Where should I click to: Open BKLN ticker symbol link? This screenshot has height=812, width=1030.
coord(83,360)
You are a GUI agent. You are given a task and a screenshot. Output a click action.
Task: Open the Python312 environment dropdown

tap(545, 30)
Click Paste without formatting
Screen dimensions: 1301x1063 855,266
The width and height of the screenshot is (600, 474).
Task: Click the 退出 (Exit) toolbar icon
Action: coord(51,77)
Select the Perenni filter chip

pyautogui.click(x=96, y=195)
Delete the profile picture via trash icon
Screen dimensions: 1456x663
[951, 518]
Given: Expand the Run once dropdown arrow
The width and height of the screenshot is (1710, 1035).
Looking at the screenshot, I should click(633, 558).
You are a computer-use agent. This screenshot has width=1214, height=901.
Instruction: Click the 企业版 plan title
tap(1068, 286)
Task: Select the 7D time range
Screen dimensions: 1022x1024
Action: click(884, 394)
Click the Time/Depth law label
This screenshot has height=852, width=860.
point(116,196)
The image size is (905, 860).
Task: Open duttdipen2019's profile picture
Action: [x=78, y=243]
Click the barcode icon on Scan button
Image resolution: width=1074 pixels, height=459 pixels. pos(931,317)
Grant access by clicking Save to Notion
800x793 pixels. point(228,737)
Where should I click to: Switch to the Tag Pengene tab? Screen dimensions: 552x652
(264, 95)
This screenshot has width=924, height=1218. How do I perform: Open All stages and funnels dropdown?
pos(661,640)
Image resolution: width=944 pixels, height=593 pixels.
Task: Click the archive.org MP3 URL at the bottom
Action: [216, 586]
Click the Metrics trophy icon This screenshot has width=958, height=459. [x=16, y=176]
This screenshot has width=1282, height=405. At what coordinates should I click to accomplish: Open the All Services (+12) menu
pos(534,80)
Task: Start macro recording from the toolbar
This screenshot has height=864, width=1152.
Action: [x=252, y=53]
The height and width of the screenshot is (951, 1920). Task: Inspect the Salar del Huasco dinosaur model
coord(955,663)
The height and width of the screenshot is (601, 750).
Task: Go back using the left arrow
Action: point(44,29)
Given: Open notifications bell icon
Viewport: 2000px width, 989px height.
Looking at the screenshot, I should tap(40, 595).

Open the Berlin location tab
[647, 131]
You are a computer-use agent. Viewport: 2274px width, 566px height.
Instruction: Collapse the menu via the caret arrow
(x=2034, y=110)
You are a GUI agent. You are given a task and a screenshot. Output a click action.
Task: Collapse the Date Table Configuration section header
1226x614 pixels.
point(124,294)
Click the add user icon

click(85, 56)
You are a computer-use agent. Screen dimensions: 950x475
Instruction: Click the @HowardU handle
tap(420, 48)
———
The task: An exact repetition of all the entries is required.

Exercise response:
Where should I click to: Open BKLN ticker symbol link? This screenshot has height=812, width=1030.
coord(83,360)
You are a GUI agent. You are given a task and a screenshot. Output a click action.
Task: Open the Python312 environment dropdown

tap(545, 30)
Click Paste without formatting
Screen dimensions: 1301x1063 855,266
The width and height of the screenshot is (600, 474).
Task: Click the 退出 (Exit) toolbar icon
Action: coord(51,77)
Select the Perenni filter chip

pyautogui.click(x=96, y=195)
Delete the profile picture via trash icon
Screen dimensions: 1456x663
[951, 518]
Given: Expand the Run once dropdown arrow
The width and height of the screenshot is (1710, 1035).
Looking at the screenshot, I should click(633, 558).
You are a computer-use agent. This screenshot has width=1214, height=901.
Instruction: Click the 企业版 plan title
tap(1068, 286)
Task: Select the 7D time range
Screen dimensions: 1022x1024
Action: click(884, 394)
Click the Time/Depth law label
This screenshot has height=852, width=860.
point(116,196)
The image size is (905, 860).
Task: Open duttdipen2019's profile picture
Action: [x=78, y=243]
Click the barcode icon on Scan button
Image resolution: width=1074 pixels, height=459 pixels. pos(931,317)
Grant access by clicking Save to Notion
800x793 pixels. point(228,737)
Where should I click to: Switch to the Tag Pengene tab? Screen dimensions: 552x652
(264, 95)
This screenshot has width=924, height=1218. How do I perform: Open All stages and funnels dropdown?
pos(661,640)
Image resolution: width=944 pixels, height=593 pixels.
Task: Click the archive.org MP3 URL at the bottom
Action: [216, 586]
Click the Metrics trophy icon This screenshot has width=958, height=459. [x=16, y=176]
This screenshot has width=1282, height=405. At what coordinates should I click to accomplish: Open the All Services (+12) menu
pos(534,80)
Task: Start macro recording from the toolbar
This screenshot has height=864, width=1152.
Action: [x=252, y=53]
The height and width of the screenshot is (951, 1920). Task: Inspect the Salar del Huasco dinosaur model
coord(955,663)
The height and width of the screenshot is (601, 750).
Task: Go back using the left arrow
Action: point(44,29)
Given: Open notifications bell icon
Viewport: 2000px width, 989px height.
Looking at the screenshot, I should tap(40, 595).

Open the Berlin location tab
[647, 131]
You are a computer-use agent. Viewport: 2274px width, 566px height.
Instruction: Collapse the menu via the caret arrow
(x=2034, y=110)
You are a GUI agent. You are given a task and a screenshot. Output a click action.
Task: Collapse the Date Table Configuration section header
1226x614 pixels.
point(124,294)
Click the add user icon

click(85, 56)
You are a computer-use agent. Screen dimensions: 950x475
Instruction: Click the @HowardU handle
tap(420, 48)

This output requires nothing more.